### Passage:

"""

I was at a funeral today and I asked the priest for the WiFi password. "Have some respect for the dead!" He said. "Ok," I replied. "Is that all lowercase without spaces?"
The doctor put my wife on a new pill and now we have sex every night. It's brilliant... It doesn't matter which position we are in, nothing wakes her up!
An older gentleman had an appointment to see the urologist who shared offices with several other doctors. The waiting room was filled with patients.. As he approached the receptionist's desk, he noticed that the receptionist was a large unfriendly woman who looked like a Sumo wrestler. He gave her his name. ... In a very loud voice, the receptionist said, "YES, I HAVE YOUR NAME HERE; YOU WANT TO SEE THE DOCTOR ABOUT IMPOTENCE, RIGHT?" All the patients in the waiting room snapped their heads around to look at the very embarrassed man. He recovered quickly, and in an equally loud voice replied, 'NO, I'VE COME TO INQUIRE ABOUT A SEX CHANGE OPERATION, BUT I DON'T WANT THE SAME DOCTOR THAT DID YOURS.' The room erupted in applause !!!!!!
Real Madrid are reportedly interested in signing Spurs full back Destiny Udogie in January. They asked chairman Daniel Levy, 'How much is Udogie in the window'?

"""

### Supplied material:
"""

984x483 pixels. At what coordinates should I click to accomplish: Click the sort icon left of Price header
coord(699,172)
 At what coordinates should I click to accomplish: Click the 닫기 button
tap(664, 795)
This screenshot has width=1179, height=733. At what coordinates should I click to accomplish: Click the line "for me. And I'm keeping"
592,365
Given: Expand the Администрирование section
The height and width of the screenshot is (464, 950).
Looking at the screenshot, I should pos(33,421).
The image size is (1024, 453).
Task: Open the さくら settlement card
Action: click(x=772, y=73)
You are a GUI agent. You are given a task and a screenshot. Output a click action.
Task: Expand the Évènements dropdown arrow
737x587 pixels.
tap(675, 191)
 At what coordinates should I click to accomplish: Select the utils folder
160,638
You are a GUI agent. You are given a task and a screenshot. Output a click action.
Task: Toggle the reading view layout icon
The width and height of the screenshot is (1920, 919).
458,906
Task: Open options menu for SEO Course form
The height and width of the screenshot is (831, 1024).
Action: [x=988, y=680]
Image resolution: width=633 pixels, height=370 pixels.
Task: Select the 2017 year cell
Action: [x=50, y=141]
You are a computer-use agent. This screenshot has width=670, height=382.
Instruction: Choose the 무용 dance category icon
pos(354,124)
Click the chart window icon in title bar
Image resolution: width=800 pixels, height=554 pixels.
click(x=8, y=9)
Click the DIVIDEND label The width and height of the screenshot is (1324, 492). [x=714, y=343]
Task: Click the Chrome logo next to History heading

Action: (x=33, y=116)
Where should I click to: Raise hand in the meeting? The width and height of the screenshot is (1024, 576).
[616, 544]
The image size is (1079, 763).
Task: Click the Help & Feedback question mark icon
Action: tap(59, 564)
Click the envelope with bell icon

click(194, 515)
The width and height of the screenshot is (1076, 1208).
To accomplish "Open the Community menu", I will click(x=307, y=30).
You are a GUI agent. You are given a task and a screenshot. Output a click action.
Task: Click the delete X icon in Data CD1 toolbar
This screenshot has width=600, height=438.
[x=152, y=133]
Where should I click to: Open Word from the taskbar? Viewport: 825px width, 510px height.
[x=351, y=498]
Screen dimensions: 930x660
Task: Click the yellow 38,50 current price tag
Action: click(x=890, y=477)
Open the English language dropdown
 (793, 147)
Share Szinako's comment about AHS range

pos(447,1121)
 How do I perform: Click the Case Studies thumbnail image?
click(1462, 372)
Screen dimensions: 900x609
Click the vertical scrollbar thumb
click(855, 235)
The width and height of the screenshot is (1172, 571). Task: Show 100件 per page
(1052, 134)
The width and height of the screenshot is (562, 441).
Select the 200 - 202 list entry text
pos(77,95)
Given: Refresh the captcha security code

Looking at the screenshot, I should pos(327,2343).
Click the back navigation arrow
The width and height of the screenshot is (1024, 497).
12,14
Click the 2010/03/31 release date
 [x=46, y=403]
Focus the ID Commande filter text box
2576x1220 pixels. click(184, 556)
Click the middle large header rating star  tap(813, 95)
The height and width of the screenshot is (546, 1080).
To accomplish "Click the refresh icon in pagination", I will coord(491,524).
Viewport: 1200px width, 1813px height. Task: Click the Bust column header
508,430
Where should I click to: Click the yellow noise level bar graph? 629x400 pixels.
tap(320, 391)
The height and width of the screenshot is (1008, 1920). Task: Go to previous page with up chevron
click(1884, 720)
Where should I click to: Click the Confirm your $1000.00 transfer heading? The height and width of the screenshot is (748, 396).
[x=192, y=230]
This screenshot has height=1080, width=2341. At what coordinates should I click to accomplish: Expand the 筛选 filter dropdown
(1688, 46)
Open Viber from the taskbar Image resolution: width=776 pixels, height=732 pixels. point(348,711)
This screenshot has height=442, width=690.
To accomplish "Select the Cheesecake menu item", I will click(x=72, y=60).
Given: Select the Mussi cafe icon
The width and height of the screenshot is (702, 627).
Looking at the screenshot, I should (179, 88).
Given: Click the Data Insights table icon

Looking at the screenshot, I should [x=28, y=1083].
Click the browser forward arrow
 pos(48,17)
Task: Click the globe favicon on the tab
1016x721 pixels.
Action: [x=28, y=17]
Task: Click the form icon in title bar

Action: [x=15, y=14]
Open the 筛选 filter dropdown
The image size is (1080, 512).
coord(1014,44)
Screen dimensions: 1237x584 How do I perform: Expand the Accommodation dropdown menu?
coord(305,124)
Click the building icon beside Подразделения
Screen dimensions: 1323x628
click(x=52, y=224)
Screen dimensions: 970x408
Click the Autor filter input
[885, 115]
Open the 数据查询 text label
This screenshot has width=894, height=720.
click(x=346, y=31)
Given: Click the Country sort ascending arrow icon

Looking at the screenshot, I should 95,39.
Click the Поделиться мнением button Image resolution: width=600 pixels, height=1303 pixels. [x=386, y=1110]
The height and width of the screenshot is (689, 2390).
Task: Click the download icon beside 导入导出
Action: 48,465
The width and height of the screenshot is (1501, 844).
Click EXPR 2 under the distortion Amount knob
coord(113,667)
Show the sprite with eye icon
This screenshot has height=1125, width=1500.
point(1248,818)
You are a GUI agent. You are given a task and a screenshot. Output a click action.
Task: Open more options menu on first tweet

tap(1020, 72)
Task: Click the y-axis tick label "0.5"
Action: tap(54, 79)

"""

### Prompt A:
Do these statements agree with the jokes? (i) The priest told the speaker to have some respect for the dead. (ii) The older gentleman had come to see a cardiologist. (iii) Real Madrid are reportedly interested in signing Destiny Udogie in the summer. For each, answer yes or no and quote the words from the jokes that decide it.
### Prompt B:
Write out the part of the jokes starting at "Real Madrid are" and ending at "in the window'?".
### Prompt C:
In the jokes, whom did Real Madrid ask about Udogie's price?
The material is unrelated to the jokes.

### Written response A:
(i) Yes: "Have some respect for the dead!"
(ii) No: "had an appointment to see the urologist"
(iii) No: "Destiny Udogie in January"

### Written response B:
Real Madrid are reportedly interested in signing Spurs full back Destiny Udogie in January. They asked chairman Daniel Levy, 'How much is Udogie in the window'?

### Written response C:
Chairman Daniel Levy.